# start of Page extract

Skip to content
Markus Westerlind edited this page Feb 13, 2019 · 4 revisions

Overview

combine's default error handling is very simple. Let's look at a simple example that does not use the easy module.

# use combine::parser::char::char;
# use combine::parser::Parser;
# use combine::error::StringStreamError;

assert_eq!(Err(StringStreamError::UnexpectedParse), 
           char('s').parse("e"));

The parser expects an 's' literal, but the input is "e", so the parser returns an error. The exact error is StringStreamError::UnexpectedParse which only tells us that we got a parser error somewhere for an unspecified reason. If we are parsing for example a config file with a syntax error, this information wouldn't help us at all fixing the config file.

combine uses this simple error strategy to support no_std environments, but since this is unlikely to be enough for many use-cases its error handling is extensible. The easiest way opt in into more precise error messages by using the aptly named easy machinery.

# use combine::parser::char::char;
# use combine::parser::Parser;
# use combine::stream::state::State;
let result = char('s').easy_parse(State::new("e"));

let formatted_err = &format!("{}", result.unwrap_err());

assert_eq!(
"Parse error at line: 1, column: 1
Unexpected `e`
Expected `s`
", formatted_err);

By using easy_parse instead of parse we tell combine to use the easy::Errors as the error type which gives us much more detailed information about where the parsing went wrong.

The input data is also wrapped in State which further enhances the error by making the position information line and column based. Otherwise the position would simply point to some memory address ("Parse error at 0x55e618410520"), which would not be reproducible within tests.

For &[T] input, or if line and column indication don't make sense for your application, you can use translate_position instead of the State wrapper to map the memory address based position to an offset. By the way: .parse(easy::Stream(input)) is equivalent to .easy_parse(input).

# use combine::parser::char::char;
# use combine::parser::Parser;
# use combine::stream::easy;
let input = "e";
let result = char('s').parse(easy::Stream(input)); // same as .easy_parse(input);
let result = result.map_err(|e| e.map_position(|p| p.translate_position(input)));

let formatted_err = &format!("{}", result.unwrap_err());

assert_eq!(
"Parse error at 0
Unexpected `e`
Expected `s`
", formatted_err );

translate_position requires a reference to original input slice. If you don't have that because your data source is Iterator based, you can get the same effect by wrapping the input with State::with_positioner(input, IndexPositioner).

# end of Page extract

* Given request a: Identify every line in the records that contains the word "Viewport", and copy each such line in full.

# start of Task inputs

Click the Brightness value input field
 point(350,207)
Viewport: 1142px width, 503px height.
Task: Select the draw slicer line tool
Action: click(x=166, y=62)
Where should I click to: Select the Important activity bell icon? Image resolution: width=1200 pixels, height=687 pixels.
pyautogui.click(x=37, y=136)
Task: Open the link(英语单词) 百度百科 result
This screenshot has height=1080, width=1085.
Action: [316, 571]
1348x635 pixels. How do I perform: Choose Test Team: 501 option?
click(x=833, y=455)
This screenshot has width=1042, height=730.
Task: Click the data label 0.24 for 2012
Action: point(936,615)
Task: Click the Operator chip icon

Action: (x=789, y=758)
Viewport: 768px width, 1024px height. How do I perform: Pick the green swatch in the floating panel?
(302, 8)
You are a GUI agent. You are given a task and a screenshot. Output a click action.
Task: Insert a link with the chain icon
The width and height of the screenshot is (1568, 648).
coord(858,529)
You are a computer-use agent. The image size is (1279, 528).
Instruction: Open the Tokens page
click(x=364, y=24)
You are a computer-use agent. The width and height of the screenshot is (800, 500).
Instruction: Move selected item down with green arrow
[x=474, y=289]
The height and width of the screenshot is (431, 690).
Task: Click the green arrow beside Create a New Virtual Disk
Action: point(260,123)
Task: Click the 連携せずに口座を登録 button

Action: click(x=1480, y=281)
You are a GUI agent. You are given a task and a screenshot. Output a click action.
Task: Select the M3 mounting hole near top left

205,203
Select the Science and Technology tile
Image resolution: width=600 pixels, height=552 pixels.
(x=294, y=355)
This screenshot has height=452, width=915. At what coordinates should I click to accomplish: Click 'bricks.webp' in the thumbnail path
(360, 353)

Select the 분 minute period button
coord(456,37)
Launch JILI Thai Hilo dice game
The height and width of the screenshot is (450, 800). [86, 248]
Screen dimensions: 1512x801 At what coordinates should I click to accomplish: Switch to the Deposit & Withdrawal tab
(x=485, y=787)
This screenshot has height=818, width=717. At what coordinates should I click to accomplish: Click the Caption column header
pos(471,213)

# end of Task inputs

* Given request b: According to the page on combine's error handling, what is `.parse(easy::Stream(input))` equivalent to?

* Worked solution a:
Viewport: 1142px width, 503px height.
Viewport: 768px width, 1024px height. How do I perform: Pick the green swatch in the floating panel?

* Worked solution b: It is equivalent to `.easy_parse(input)`.